Expert worried over safety of swine flu vaccine
A leading virologist has raised concern about the safety of the swine flu vaccine that Indian companies are trying to bring out in a hurry at the request of the government.india Updated: Aug 22, 2009 21:46 IST
A leading virologist has raised concern about the safety of the swine flu vaccine that Indian companies are trying to bring out in a hurry at the request of the government.
Health Minister Ghulam Nabi Azad had said on Aug 10 that the Serum Institute in Pune, Bharat Biotech in Hyderabad and Panacea Biotech in New Delhi are working to develop the vaccine from A (H1N1) virus strains supplied by the World Health Organisation.
Azad had said that the Indian Council for Medical Research has been asked to help the companies to ensure fast-track production of the vaccines. The Serum Institute has started animal trials and expects to bring out the vaccine as early as next month.

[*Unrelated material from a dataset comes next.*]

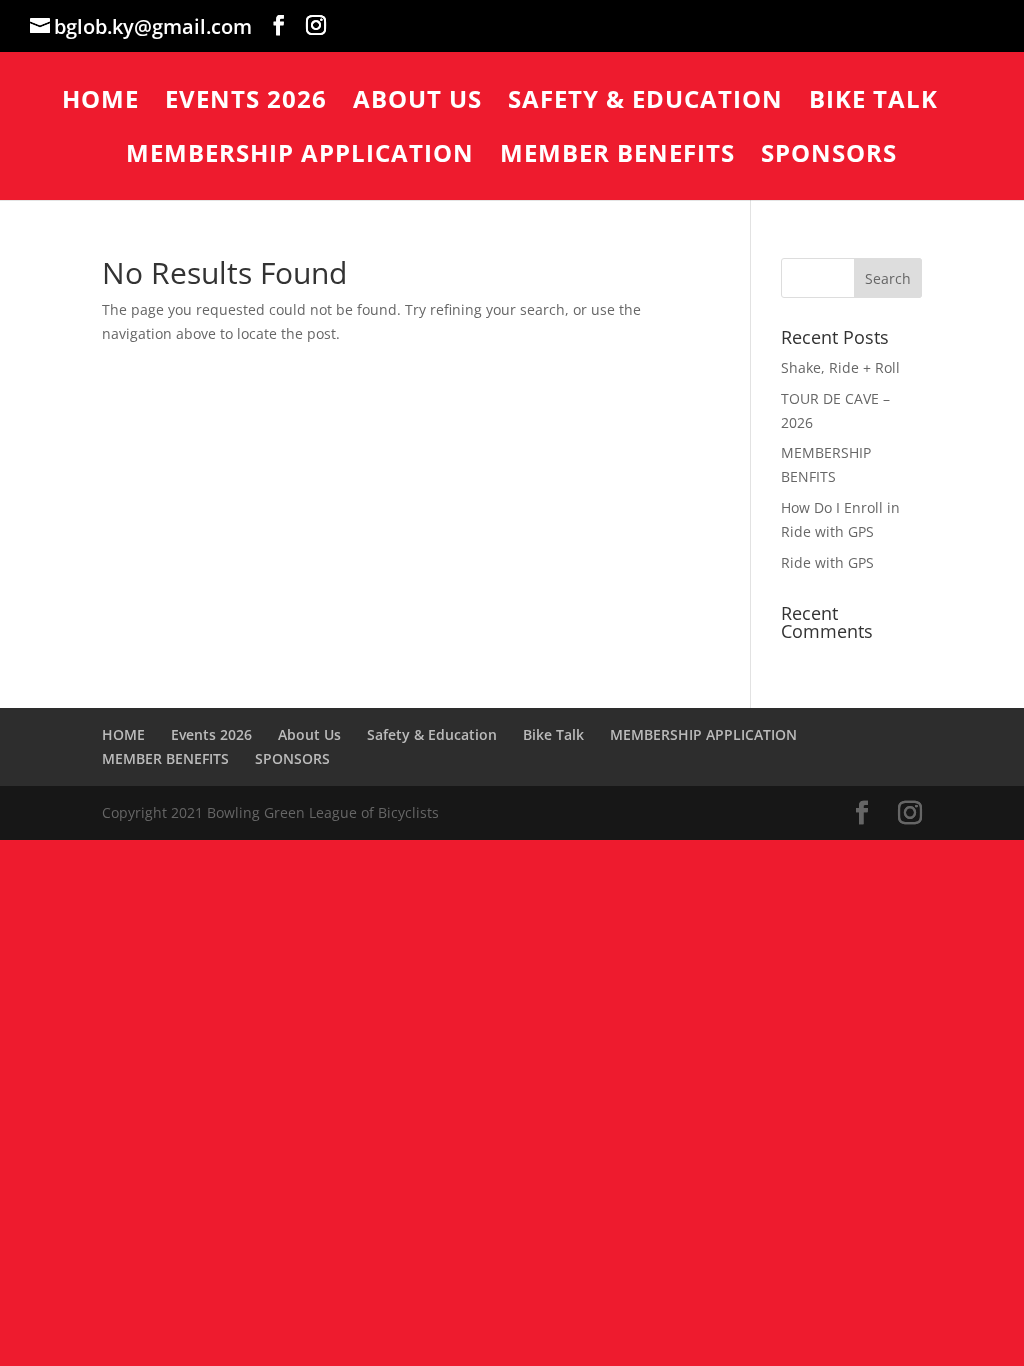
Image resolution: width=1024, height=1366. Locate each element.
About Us (417, 103)
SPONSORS (829, 157)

"The companies that have been entrusted with the manufacture of influenza vaccine have no experience to manufacture and evaluate a totally new vaccine and that too in such a short time," Kalyan Banerjee, former director of the National Institute of Virology (NIV) in Pune, told IANS in an e-mail interview.

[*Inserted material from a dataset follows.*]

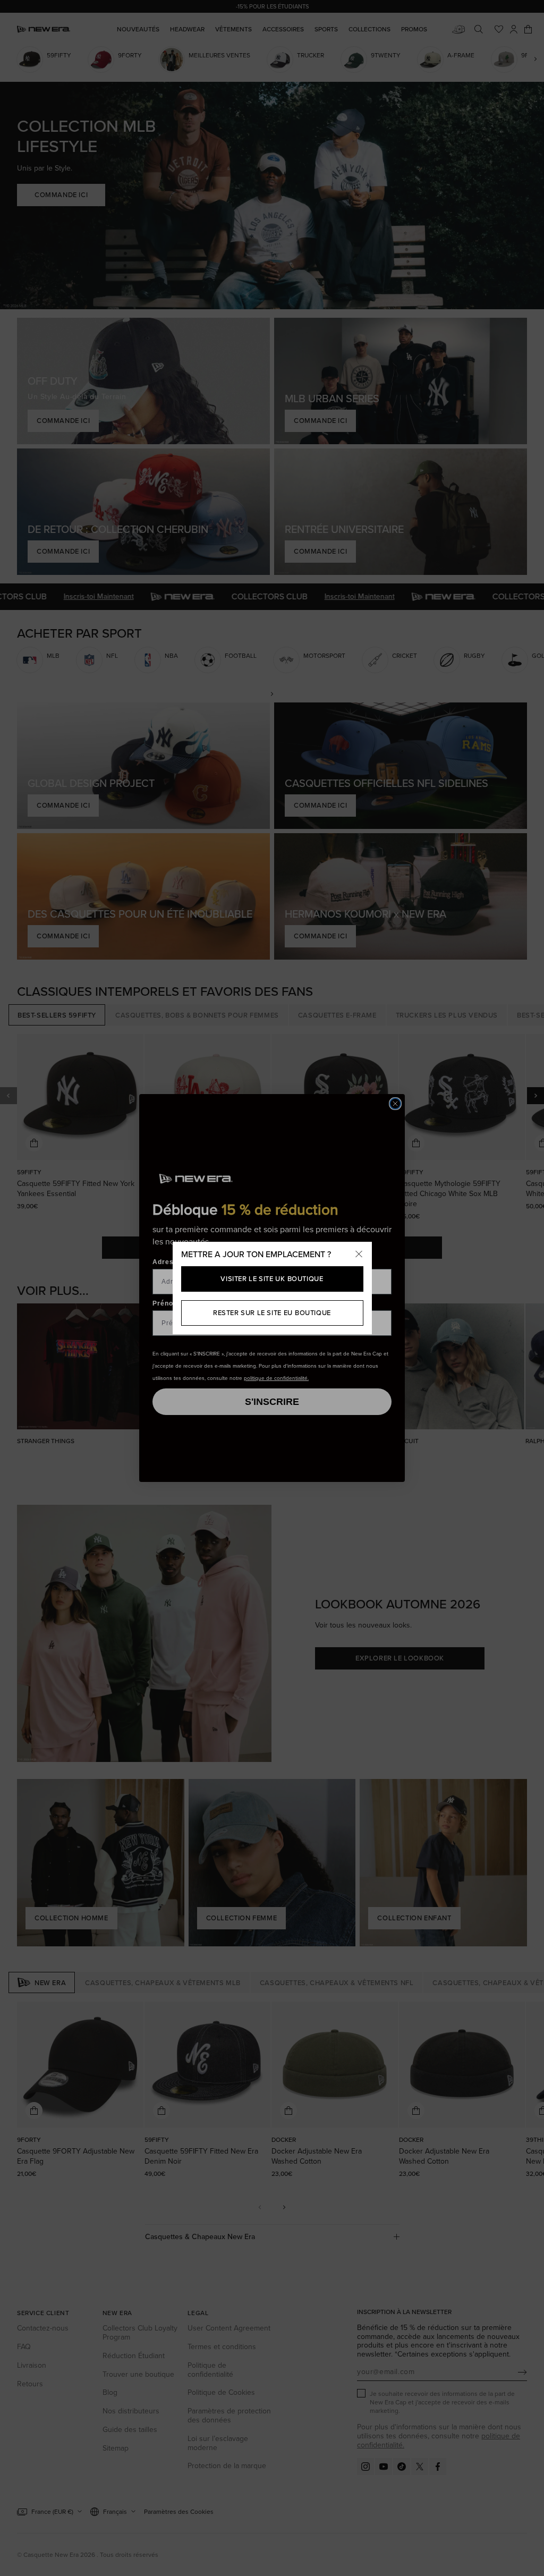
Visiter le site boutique (271, 1279)
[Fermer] (359, 1254)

The companies do have experience to manufacture well tested and established vaccines but not a totally new vaccine, he cautioned.
Banerjee surmised that the vaccine would be manufactured in "embryonated" hen's eggs.
"Such a vaccine has been used for strains circulating in different years and are of limited use. I wonder whether extensive safety and immunogenic data are available," Banerjee said.
"As desired by the government, the vaccine manufactured by these companies would be for a mass vaccination campaign. I would certainly not get myself vaccinated unless extensive safety and immunogenic data are available and risk benefit ratio is impartially analysed," he added.
Banerjee also questioned the purpose of the H1N1 vaccine.
"By the time the vaccine is well studied and found fit for mass use, the epidemiology of influenza would suggest emergence of a new strain. Suppose it is H2 or H3, N2 or N3 then the whole exercise would be a futile."
Questions about the vaccine's safety have also been raised in the British press. An Aug 15 report in the London Daily Mail said that the British Health Protection Agency (HPA) had on July 29 sent a letter to about 600 neurologists asking them to look for signs of Guillain Barre Syndrome (GBS) in persons receiving the vaccine. GBS attacks the lining of the nerves, causing paralysis and inability to breathe, and can be fatal.
The report said the letter from HPA "is the first sign that there is concern at the highest levels that the vaccine itself could cause serious complications".
According to the news report, the HPA letter refers to the use of a similar swine flu vaccine in the US in 1976 when 500 cases of GBS were detected. The vaccine was withdrawn after just ten weeks when the link with GBS became clear. More than 40 million Americans had received the vaccine by the time the programme was stopped after 10 weeks.
The US government paid out millions of dollars in compensation to those affected. A retrospective study found a possible eight-fold increase in the incidence of GBS following mass vaccinations in the US.
When asked for comments, HPA spokesman David Daley told IANS that GBS "has long been identified as a potential adverse event that would require enhanced surveillance following the introduction of a pandemic vaccine".
He, however, said "there is no evidence to suggest there is an increased risk of GBS from this vaccine."
Daley said that "the HPA is working in collaboration with the Association of British Neurologists Surveillance Unit (BNSU) and the British Paediatric Surveillance Unit (BPSU) to establish enhanced surveillance of GBS".
Rajeev Dhere, director of vaccine production at the Serum Institute of India, did not reply to questions about how his vaccine will address the GBS concerns.